“If you want to be interrupted, just be a woman alone with a book and a pint in a hotel bar,” said my friend, flopping down on my couch. She had just spent the last couple of weeks driving alone around Ireland, attempting to recuperate and recharge the parts of herself she had worn out working as a medical practitioner during a pandemic.
The idea was to slow down, reset her nervous system and enjoy some well-earned silence away from the constant bleeps, bloops and alarms of the hospital. Instead she found her inner voice being talked over by the outer voices of the men who kept plonking themselves next to her.
Unlike me, my friend is kind (which I think is her first mistake), and has resting nice-girl face that strangers love to talk to. She will sit patiently through meandering stories that have no purpose.
I look forward to gracefully sliding into my wizened, cranky hag years to harness their true power
“Then I says to myself, that’s not the car he usually drives, he has a Toyota ... Now what year was that? Did he buy it after or before the year we made it to the All Ireland semi-final?”
She will smile, and even encourage long-winded attempts to find a connection.
“Ah I did once know a fellah with your last name, he was the 1998 darts champion then I think he got arrested for bigamy. Surely you must know him?”
She genuinely enjoys human connection. But she also enjoys her book and her pint and her precious free time. So after half an hour or so, she will give the international signal for “thank you but please kindly bugger off” in the form of a polite “it was nice to meet you”, while turning her attention back to her book. But this time, it didn’t work.
The man pulled up a chair for himself at her table without bothering to ask if he could join her first. He assumed she welcomed his company, that she wasn’t satisfied with her book, a good seat with a high back by the fire and a lovely pint. He felt her afternoon would only be complete with his tales of a county final he had played in before she was even born.

######

INSTRUCTIONS
**a)** Sum up the piece about the friend's trip around Ireland in two sentences.
**b)** Edit the piece about the friend's trip around Ireland, starting with "The idea was" and going on through "next to her.", replacing "silence" with "quiet".

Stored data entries

######

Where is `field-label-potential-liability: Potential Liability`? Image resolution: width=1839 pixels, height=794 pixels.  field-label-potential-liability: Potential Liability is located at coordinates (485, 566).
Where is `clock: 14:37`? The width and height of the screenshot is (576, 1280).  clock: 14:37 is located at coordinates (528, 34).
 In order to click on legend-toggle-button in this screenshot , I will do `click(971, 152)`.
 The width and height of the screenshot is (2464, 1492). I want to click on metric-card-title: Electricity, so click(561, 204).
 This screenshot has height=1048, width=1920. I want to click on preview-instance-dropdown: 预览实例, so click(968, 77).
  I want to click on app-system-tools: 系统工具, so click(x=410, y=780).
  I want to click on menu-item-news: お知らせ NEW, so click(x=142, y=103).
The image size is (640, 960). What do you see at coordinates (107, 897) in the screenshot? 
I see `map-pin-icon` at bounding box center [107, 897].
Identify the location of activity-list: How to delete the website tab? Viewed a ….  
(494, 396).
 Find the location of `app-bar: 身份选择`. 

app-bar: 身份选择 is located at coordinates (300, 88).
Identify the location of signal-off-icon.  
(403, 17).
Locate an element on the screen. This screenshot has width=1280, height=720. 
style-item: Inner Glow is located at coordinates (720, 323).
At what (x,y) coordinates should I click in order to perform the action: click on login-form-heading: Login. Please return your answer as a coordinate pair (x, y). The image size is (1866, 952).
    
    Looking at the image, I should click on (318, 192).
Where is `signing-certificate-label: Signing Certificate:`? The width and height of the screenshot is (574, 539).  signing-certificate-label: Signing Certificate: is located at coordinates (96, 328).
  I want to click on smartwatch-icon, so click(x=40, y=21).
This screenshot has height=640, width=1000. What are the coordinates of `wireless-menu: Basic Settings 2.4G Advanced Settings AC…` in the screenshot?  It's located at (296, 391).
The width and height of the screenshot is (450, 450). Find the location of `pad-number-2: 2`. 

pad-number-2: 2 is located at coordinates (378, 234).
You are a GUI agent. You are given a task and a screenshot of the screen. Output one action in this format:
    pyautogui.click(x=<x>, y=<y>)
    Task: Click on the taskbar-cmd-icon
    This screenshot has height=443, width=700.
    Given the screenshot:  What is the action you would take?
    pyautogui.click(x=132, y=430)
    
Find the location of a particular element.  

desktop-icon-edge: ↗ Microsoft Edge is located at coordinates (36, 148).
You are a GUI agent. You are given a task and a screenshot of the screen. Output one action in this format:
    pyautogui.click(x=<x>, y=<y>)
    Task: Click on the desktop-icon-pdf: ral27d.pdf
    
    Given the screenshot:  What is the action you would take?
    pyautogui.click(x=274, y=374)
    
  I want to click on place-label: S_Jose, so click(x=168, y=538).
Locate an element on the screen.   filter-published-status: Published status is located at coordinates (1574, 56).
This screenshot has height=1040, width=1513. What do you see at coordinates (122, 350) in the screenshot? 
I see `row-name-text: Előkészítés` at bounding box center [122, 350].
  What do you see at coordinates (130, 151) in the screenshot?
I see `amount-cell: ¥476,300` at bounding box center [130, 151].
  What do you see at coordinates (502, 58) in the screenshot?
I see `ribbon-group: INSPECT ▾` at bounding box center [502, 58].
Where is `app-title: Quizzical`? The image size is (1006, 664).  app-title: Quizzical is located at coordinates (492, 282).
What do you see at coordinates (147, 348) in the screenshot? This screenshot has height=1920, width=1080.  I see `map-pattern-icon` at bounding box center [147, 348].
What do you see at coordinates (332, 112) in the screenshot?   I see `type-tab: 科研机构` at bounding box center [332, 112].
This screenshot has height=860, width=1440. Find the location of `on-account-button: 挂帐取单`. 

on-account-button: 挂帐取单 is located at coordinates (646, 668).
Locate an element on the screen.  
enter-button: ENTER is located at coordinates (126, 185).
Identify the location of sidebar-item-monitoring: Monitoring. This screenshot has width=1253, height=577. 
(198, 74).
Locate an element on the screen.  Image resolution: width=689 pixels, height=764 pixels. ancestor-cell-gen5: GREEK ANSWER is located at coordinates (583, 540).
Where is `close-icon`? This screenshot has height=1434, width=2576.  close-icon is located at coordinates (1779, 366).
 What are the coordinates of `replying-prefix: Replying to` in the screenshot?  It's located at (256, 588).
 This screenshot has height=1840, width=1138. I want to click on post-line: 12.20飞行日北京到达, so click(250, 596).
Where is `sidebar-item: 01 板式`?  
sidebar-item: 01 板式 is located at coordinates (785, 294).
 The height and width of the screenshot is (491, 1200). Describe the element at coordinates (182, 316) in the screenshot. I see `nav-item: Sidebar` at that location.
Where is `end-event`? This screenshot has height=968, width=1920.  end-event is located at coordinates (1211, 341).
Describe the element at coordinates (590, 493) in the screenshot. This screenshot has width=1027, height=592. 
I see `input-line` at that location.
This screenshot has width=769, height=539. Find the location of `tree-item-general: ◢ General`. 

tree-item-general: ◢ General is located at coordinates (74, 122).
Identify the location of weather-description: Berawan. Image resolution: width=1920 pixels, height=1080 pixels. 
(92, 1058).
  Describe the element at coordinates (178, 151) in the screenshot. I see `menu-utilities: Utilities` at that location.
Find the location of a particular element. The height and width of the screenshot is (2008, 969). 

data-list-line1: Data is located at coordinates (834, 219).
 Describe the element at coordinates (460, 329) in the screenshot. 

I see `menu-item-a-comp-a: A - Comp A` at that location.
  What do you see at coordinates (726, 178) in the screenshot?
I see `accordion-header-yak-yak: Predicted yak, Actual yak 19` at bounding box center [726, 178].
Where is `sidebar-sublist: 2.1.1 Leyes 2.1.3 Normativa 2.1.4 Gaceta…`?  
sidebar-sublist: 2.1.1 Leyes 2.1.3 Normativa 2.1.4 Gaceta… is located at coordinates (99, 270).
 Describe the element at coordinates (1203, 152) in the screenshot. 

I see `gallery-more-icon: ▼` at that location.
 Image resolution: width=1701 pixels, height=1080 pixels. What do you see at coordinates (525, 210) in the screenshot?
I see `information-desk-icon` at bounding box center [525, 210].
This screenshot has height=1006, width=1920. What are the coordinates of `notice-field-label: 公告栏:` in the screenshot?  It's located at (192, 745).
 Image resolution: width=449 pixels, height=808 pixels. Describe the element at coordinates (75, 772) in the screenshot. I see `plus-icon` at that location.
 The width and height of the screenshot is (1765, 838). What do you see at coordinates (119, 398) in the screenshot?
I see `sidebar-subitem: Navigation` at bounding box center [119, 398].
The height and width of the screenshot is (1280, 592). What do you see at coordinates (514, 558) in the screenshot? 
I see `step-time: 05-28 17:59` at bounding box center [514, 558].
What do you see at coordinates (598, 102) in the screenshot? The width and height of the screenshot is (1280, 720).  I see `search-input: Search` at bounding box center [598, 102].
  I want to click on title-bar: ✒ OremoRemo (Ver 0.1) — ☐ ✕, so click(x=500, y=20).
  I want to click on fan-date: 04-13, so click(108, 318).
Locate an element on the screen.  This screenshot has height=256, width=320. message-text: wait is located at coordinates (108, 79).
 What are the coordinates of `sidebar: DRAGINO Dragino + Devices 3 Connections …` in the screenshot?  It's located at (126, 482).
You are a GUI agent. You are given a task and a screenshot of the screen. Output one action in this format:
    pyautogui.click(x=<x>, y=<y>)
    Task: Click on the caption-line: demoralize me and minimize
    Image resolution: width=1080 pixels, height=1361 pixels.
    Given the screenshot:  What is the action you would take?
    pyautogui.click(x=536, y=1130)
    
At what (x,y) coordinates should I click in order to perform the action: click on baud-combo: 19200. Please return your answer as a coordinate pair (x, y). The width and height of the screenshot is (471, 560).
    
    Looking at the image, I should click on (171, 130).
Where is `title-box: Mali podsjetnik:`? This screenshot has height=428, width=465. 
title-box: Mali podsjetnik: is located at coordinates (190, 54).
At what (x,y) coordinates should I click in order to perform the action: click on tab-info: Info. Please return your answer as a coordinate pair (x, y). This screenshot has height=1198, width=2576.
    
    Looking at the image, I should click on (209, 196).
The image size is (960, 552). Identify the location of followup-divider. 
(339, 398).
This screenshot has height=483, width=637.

######

TASK RESULTS
**a)** A friend worn out from working as a medical practitioner during a pandemic spent a couple of weeks driving alone around Ireland to slow down and enjoy some silence, but men kept sitting down next to her and talking. Kind and patient, she usually ends such conversations after half an hour with a polite "it was nice to meet you" and returns to her book, but this time a man pulled up a chair at her table without asking.

**b)**
The idea was to slow down, reset her nervous system and enjoy some well-earned quiet away from the constant bleeps, bloops and alarms of the hospital. Instead she found her inner voice being talked over by the outer voices of the men who kept plonking themselves next to her.